Son rival, Haji Ghani, ne vaut pas mieux. Lui aussi possède quelques centaines d’hectares de terres agricoles sur lesquelles il cultive la marijuana. Lui aussi dispose de 40 policiers à son service. La comparaison s’arrête là. Alors que Haji Lala est un personnage effacé au physique passe-partout, Haji Ghani a les cheveux teints en rouge et une longue barbe noire. Il a combattu l’occupation soviétique dans les années 80. A ceux qui le rencontrent, ils montrent ses cicatrices, héritage de ses blessures de guerre, et son cheval blanc, qu’il aurait volé au Mollah Omar. Marié à 5 femmes, père de 19 enfants, il gagne sa vie grâce à ses terres et en taxant les camions qui traversent son territoire. Il utilise sa fortune pour payer ses policiers alors qu’ils devraient recevoir leur salaire du ministère de l’Intérieur. « Les policiers avec qui je travaille n’ont pas été payés depuis 4 mois », s’étonne un officier américain posté à Zhari. Sa garde personnelle est devenue indispensable. Quand les forces spéciales américaines ont traqué les talibans à l’été 2010, il les a aidé à recruter des combattants et ses miliciens les ont guidé sur le terrain. Niaz Sarhadi, le gouverneur de Zhari, reconnaît qu’il faudrait démanteler ces armées privées. « J’ai évoqué ce problème plusieurs fois avec le gouverneur de la province et avec les Américains. En vain. Ils sont trop puissants. » Etat central faible, chefs de guerre locaux, talibans combatifs… Pour le capitaine Stout, le cocktail est explosif : « pour le moment, Haji Lala et Haji Ghani co-existent. Mais ça ne durera pas. Un jour, il y en a un qui tentera d’expulser l’autre par la force. Le risque d’une guerre civile est réel ici. »

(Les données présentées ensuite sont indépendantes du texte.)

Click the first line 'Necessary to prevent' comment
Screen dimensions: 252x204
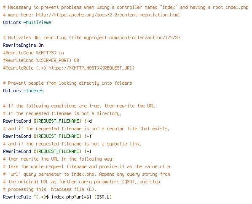point(126,8)
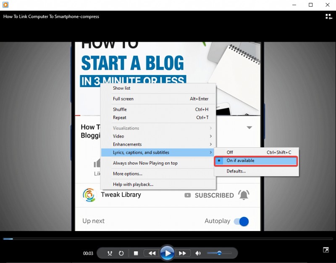Click the 'Defaults...' subtitle option
Image resolution: width=336 pixels, height=263 pixels.
[x=236, y=171]
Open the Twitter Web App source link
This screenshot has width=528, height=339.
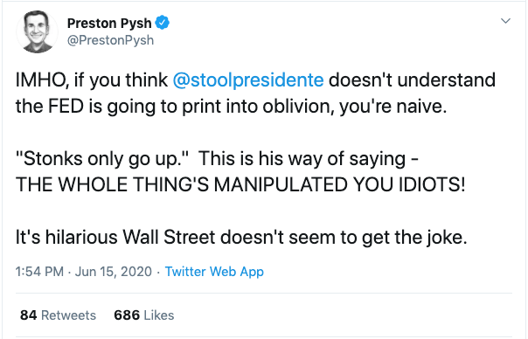pyautogui.click(x=214, y=272)
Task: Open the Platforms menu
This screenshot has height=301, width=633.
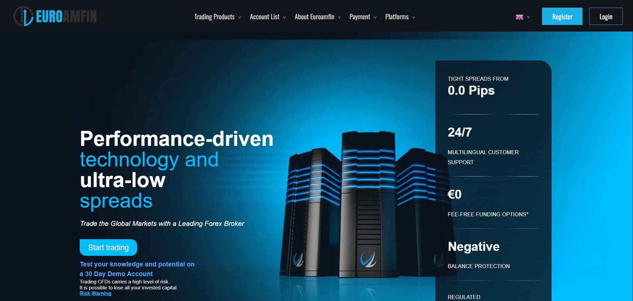Action: click(x=397, y=17)
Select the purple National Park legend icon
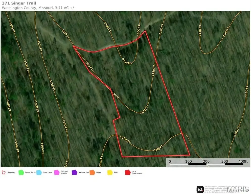 coord(74,173)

Alors que le retrait américain se profile, ce scénario inquiète les meilleurs experts de la question afghane. Pour Antonio Giustozzi, chercheur à la London School of Economics, auteur de plusieurs ouvrages sur les talibans et les seigneurs de guerre afghans (3), « il y a beaucoup de milices à travers tout le pays. Elles sont en train de se développer et quand les Occidentaux partiront, on ne peut pas exclure un retour à l’anarchie des années 90. » A cette époque, après le départ des troupes d’occupation soviétiques en 1989, les chefs de la résistance afghane ne parviennent pas à s’entendre et le gouvernement est trop faible pour les contrôler. A Kandahar, ils se partagent la province qui bascule dans l’anarchie. Des bandes armées bloquent les routes, rançonnent, tuent, violent… Epuisée, la population se tourne vers les talibans, des étudiants en religion qui ont combattu l’Armée rouge. Emmenés par le Mollah Omar, ils pacifient Kandahar en 1994 puis se lancent à la conquête du pays qu’il contrôleront en majeure partie jusqu’en 2001. Il est trop tôt pour dire si l’histoire recommencera. « Tout dépendra de l’armée afghane, estime Antonio Giustozzi. Si elle parvient à devenir une institution unie, avec un esprit de corps et des officiers compétents, elle pourra contrer ces chefs de guerre. Sinon, elle éclatera et l’Afghanistan avec. »

1. « The master of Spin Boldak », Harper’s magazine, décembre 2009.

2. « Warlord Inc, extorsion and corruption along the US supply chain in Afghanistan. »

3. « Koran, kalachnikov and laptop, the neo-taliban insurgency in Afghanistan » (Hurst & Co, 2007) et « Empires of mud, wars and warlords in Afghanistan » (Hurst & Co, 2009).